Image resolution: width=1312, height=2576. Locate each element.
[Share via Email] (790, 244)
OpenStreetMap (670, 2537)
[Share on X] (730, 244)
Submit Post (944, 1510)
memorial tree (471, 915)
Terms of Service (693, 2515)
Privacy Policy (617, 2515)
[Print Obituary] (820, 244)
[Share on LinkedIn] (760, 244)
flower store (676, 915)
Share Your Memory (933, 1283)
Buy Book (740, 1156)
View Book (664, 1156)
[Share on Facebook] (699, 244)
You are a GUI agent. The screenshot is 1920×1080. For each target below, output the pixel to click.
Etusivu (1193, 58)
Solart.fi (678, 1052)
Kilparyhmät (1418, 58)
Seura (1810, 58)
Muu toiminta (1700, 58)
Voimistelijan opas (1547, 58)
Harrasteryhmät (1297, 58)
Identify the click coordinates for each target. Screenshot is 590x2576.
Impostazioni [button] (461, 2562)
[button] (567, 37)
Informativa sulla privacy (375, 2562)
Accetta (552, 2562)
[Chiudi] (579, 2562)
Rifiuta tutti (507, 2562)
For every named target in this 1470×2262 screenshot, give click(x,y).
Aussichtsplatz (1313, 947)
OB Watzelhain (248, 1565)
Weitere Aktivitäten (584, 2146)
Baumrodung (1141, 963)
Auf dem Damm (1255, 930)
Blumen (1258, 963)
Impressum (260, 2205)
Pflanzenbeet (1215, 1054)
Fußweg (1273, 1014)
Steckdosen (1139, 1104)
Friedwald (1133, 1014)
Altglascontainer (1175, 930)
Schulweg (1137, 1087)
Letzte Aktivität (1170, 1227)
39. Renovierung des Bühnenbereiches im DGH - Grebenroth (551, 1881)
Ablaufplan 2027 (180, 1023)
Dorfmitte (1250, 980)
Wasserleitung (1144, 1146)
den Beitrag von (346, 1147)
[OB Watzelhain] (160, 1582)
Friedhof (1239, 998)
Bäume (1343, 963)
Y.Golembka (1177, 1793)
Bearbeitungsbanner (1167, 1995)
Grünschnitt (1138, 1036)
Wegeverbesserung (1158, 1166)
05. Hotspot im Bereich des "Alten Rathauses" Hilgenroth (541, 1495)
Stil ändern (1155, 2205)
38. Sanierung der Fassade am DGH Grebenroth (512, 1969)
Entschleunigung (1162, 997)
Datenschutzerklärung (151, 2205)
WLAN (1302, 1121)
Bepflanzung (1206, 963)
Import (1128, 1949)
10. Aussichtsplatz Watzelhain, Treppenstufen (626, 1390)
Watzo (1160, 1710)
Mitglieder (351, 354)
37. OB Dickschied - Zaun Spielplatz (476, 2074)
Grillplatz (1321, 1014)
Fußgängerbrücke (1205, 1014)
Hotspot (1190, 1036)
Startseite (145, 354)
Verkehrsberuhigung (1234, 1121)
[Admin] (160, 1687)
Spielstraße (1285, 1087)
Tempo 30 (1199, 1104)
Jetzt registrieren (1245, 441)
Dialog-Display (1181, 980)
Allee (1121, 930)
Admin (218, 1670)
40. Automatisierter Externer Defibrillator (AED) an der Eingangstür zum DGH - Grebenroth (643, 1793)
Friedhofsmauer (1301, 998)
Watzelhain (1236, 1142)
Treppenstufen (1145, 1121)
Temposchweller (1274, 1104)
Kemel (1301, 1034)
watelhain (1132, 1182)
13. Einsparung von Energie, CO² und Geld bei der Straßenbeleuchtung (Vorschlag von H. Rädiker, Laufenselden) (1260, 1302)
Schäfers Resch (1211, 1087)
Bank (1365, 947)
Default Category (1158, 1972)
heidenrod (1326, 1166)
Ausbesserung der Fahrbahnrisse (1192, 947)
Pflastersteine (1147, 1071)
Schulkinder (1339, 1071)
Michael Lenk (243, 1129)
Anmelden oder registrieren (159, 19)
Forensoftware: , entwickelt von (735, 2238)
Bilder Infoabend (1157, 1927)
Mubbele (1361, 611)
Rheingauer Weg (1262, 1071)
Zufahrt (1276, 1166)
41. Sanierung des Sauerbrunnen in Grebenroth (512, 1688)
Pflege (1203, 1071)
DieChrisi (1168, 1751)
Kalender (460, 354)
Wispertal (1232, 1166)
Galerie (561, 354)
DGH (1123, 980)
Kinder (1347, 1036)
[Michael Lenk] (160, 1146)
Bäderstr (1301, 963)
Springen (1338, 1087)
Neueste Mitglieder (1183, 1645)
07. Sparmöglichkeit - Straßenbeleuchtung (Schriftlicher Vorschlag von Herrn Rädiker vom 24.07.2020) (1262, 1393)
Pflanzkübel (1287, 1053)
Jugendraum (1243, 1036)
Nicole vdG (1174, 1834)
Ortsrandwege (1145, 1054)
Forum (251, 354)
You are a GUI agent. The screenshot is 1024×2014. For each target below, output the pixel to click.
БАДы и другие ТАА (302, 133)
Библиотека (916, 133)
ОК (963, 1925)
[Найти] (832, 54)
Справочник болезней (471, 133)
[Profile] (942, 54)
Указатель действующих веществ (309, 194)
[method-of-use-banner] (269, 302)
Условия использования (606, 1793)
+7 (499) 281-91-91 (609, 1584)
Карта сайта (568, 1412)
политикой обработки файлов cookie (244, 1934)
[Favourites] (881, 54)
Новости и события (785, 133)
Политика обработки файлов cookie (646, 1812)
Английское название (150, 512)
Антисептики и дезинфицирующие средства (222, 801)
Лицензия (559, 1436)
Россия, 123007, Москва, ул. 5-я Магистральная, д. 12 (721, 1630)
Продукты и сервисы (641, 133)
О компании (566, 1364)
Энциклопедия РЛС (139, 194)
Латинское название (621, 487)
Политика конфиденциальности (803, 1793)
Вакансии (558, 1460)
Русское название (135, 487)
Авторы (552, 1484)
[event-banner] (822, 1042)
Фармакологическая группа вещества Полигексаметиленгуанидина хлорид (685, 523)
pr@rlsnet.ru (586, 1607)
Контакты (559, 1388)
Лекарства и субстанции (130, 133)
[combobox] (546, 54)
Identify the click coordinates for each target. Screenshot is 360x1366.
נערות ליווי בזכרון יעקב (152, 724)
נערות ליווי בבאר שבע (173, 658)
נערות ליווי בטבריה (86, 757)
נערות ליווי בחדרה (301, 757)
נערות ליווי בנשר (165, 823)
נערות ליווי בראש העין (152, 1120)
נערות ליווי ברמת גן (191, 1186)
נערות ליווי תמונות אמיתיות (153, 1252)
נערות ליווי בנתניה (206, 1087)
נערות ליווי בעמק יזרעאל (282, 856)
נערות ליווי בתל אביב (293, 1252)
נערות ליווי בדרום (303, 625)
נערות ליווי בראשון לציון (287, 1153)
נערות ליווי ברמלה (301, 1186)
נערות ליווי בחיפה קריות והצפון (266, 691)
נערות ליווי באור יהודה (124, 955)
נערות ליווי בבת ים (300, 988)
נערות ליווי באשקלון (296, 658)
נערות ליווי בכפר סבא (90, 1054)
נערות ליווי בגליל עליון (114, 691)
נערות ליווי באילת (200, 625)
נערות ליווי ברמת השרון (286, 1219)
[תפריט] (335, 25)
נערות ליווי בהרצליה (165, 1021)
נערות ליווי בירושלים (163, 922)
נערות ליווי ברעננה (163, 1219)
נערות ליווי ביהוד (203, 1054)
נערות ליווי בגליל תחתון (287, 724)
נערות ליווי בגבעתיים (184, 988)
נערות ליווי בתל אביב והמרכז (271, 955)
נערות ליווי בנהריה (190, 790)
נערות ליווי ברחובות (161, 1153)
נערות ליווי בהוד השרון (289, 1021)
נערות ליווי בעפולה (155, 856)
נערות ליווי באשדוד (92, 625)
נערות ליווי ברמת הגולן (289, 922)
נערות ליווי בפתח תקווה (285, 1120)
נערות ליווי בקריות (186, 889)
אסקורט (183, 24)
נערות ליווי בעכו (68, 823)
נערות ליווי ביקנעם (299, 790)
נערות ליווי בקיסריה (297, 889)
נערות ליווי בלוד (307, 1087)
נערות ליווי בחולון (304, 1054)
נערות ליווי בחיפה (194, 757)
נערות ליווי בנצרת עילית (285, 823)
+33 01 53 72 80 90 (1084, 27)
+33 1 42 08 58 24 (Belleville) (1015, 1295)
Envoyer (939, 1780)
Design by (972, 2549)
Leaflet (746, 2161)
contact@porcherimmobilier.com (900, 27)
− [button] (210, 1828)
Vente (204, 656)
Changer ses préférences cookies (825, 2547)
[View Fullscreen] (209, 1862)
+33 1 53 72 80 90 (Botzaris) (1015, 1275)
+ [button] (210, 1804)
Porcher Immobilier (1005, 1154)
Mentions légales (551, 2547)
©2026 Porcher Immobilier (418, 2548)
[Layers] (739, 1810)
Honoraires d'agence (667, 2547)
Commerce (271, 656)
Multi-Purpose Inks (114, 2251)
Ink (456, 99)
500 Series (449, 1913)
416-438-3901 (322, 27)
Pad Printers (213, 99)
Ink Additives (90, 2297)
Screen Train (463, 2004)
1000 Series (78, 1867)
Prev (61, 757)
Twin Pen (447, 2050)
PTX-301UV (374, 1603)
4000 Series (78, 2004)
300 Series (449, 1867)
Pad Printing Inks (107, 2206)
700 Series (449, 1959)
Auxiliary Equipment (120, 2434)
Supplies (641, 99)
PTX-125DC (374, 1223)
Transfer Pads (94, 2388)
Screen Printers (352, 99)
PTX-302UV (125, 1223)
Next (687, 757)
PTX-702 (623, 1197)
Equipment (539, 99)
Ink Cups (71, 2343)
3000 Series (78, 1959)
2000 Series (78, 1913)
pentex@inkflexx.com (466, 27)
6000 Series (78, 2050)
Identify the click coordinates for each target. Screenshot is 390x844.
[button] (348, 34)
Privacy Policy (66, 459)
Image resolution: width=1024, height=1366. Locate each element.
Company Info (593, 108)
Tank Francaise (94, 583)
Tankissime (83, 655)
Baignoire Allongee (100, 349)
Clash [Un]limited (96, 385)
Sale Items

──────────────────────────────

How to complete this task → Would you quote everything above from the line containing "Screenshot is 590x2576." down to the line containing "Friedhof (1239, 998)"? Include both of those lines and nothing else.

Expected answer →
Identify the click coordinates for each target. Screenshot is 590x2576.
Impostazioni [button] (461, 2562)
[button] (567, 37)
Informativa sulla privacy (375, 2562)
Accetta (552, 2562)
[Chiudi] (579, 2562)
Rifiuta tutti (507, 2562)
For every named target in this 1470×2262 screenshot, give click(x,y).
Aussichtsplatz (1313, 947)
OB Watzelhain (248, 1565)
Weitere Aktivitäten (584, 2146)
Baumrodung (1141, 963)
Auf dem Damm (1255, 930)
Blumen (1258, 963)
Impressum (260, 2205)
Pflanzenbeet (1215, 1054)
Fußweg (1273, 1014)
Steckdosen (1139, 1104)
Friedwald (1133, 1014)
Altglascontainer (1175, 930)
Schulweg (1137, 1087)
Letzte Aktivität (1170, 1227)
39. Renovierung des Bühnenbereiches im DGH - Grebenroth (551, 1881)
Ablaufplan 2027 (180, 1023)
Dorfmitte (1250, 980)
Wasserleitung (1144, 1146)
den Beitrag von (346, 1147)
[OB Watzelhain] (160, 1582)
Friedhof (1239, 998)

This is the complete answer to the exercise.